Sunny Side
Weather insights that help you plan your day
Sunny Side is a weather application built with SwiftUI and WeatherKit, designed to make weather-related decisions simpler and more informed.

The Journey
Weather Apps Miss the Point
People don't just want forecasts - they want decisions
Through user research, we discovered something interesting: people don't check weather apps just to know the temperature.
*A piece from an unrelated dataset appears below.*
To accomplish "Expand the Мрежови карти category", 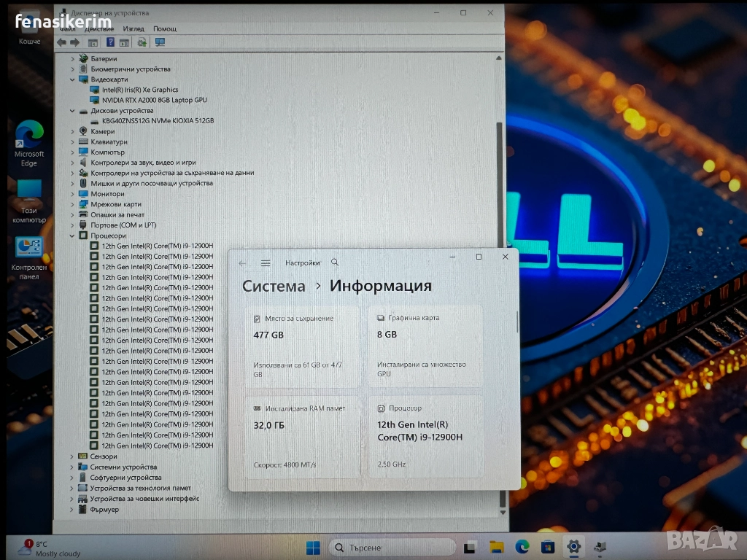I will click(x=72, y=205).
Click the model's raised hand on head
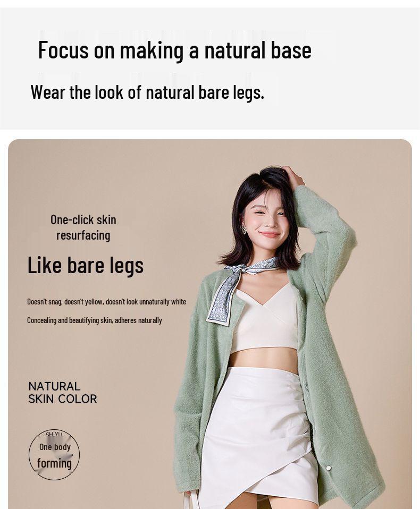420x509 pixels. coord(292,177)
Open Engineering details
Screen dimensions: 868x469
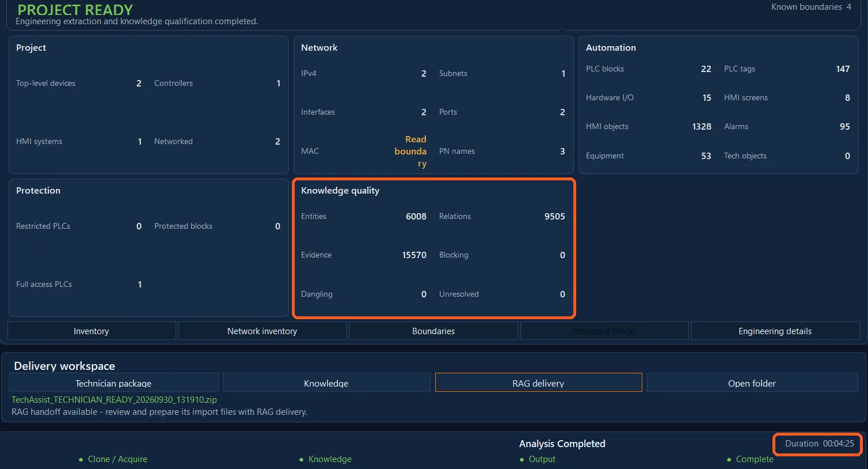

They're making decisions: • "Should I bring an umbrella?" • "Can I hang my laundry outside?" • "Do I need sunscreen today?" • "What should I wear?" Existing weather apps gave you data, but you had to interpret it yourself. We wanted to build something smarter - an app that gave you actionable recommendations, not just numbers. The challenge was: how do you turn weather data into practical advice without being annoying or obvious?
Personalized Weather Recommendations
Turning data into decisions
I built a recommendation engine that analyzed weather data and provided contextual advice: Temperature + UV Index → "Apply sunscreen, UV is high today" Precipitation probability → "60% chance of rain, bring an umbrella" Humidity + Temperature → "Good day for outdoor laundry" Temperature range → "Layer up, temperature drops 10°C this evening" The technical implementation: • WeatherKit for real-time forecasts • Custom algorithm to analyze multiple weather factors • Push notifications for important changes • Location pinning for daily routine checks For the architecture, I applied SOLID principles: • Single Responsibility: Each view model handles one concern • Dependency Injection: Easy to test and swap components • Interface Segregation: Clean protocol definitions
Building With WeatherKit
Apple's weather API in practice
This was my first time using WeatherKit, Apple's official weather framework. The learning curve was interesting: Challenges: • WeatherKit requires API keys and proper entitlements • Rate limiting (500 calls per day on free tier) • Handling offline scenarios gracefully • Parsing complex weather data structures Solutions: • Implemented smart caching to reduce API calls • Built offline mode with last-known data • Created clear error handling with user-friendly messages • Used Combine for reactive data updates The MVVM pattern helped a lot here. All weather logic lived in the ViewModel, making it easy to test without needing actual API calls. I could mock the weather data and verify the recommendation logic worked correctly.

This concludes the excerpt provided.